It does. So what are you freeing Jesus from? What is that?

Diana Butler Bass 17:12

I'm freeing Jesus from a lot of different things, I'm freeing Jesus from some of the accretions that have been put on Jesus, in terms of just just absolutely rigid church interpretations. You know, there are some of us who still do go to church. And one of the things that happens often in churches were handed a plate of approved interpretations of Jesus week after week after week after week. And the struggle, I think, for some people is what happens when your own experience and those interpretations don't mesh. And so this project, in many ways, is to open the doors and let regular folks say the way that they've experienced Jesus matters. So that's one thing that I'm freeing Jesus from. But then certainly the other thing that I'm praying Jesus from the church is that the church is not the only institution responsible for putting reduce sort of narratives around Jesus that are hard to live with.

There's a cultural narrative around Jesus in the United States. And that narrative is very simple. The narrative is the idea that Jesus is absolutely the divine Son of God whom God sent into the world in order that Jesus would die on the cross for the sins of every person. And that you have to accept that Jesus in your heart, be born again, and you're going to be saved forever and go to heaven. And so when most Americans think about Jesus, they think about that theology. And they think about, you know, people holding up John 3:16 signs at football games, or Jesus Saves signs at insurrections at the nation's capitol. And in both of those cases, boy, if Jesus doesn't mind getting freed from that set of interpretations, there will be nothing left of Jesus. In another 20 years.

Seth Price 19:16

I want to lean on that sin part. So there's a part in here in your chapter on Savior where you say

Eastern theologians understood creation is good and maintained that the original goodness had been disordered and obscured but not destroyed by sin.
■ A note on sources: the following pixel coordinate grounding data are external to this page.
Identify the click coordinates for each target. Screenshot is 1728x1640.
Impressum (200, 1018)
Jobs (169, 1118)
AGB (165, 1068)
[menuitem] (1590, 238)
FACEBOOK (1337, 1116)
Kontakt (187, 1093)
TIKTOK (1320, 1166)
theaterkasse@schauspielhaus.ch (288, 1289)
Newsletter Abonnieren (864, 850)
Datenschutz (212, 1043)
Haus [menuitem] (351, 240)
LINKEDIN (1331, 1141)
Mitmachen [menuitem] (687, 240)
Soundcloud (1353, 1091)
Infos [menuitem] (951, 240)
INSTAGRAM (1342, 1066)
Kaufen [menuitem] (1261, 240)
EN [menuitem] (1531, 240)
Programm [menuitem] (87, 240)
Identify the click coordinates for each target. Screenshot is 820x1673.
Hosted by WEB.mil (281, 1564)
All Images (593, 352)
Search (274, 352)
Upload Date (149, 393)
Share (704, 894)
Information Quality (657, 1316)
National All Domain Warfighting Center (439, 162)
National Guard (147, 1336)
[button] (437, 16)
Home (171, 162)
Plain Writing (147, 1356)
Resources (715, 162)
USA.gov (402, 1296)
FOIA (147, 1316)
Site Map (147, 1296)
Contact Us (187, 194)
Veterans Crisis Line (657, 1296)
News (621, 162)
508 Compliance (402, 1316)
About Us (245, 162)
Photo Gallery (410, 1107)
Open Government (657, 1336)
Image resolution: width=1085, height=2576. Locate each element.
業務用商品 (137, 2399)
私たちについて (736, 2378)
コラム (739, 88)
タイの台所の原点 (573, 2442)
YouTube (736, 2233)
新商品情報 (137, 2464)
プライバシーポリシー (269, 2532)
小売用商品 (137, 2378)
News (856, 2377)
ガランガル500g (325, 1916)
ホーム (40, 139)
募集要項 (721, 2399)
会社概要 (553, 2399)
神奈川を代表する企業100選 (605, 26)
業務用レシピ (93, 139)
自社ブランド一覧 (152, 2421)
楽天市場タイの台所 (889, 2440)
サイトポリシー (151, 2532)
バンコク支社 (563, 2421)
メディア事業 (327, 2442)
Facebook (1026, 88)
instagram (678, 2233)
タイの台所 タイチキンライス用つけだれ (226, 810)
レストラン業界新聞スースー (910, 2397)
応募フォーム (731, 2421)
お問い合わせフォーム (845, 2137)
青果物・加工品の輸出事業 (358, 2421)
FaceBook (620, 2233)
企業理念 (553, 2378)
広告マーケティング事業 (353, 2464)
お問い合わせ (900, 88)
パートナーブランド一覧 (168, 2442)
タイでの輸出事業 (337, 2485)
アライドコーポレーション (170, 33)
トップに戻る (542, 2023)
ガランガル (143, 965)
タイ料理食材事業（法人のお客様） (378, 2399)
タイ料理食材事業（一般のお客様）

Then you go on to talk about Adam’s sin as a propensity to sin. And then you talk about how the Western Church has mostly spoon fed what you told me of you were born wretched, can't stand to be in your presence, and that's why. So, how do you dissect that a bit? Because when I talk about religion to people, first off, my views on Heaven and Hell are slightly different than most people's, and as well as I don't like penal substitutionary atonement, which is a much fancier way of saying what you're kind of getting at here. But what how are you freeing Jesus from that? And then what role does Jesus then play when we're talking about salvation?

Diana Butler Bass 20:08

The narrative about sin is one of the major narratives throughout the book. And it really, truly, was the case in my life that part of the inhibitions that I felt toward being completely free was this story about Original Sin, and the pervasiveness of sin. And so there were several junctures, I think, all of which I relate in the narrative, where I had to look at that story about what happened in Genesis 2, 3and 4 in an entirely different way, I'll tell you, if I was going to write a book, a different book, on a particular doctrinal issue, I'd probably write on Genesis 1-4 which I think are probably for the most important chapters in the Bible.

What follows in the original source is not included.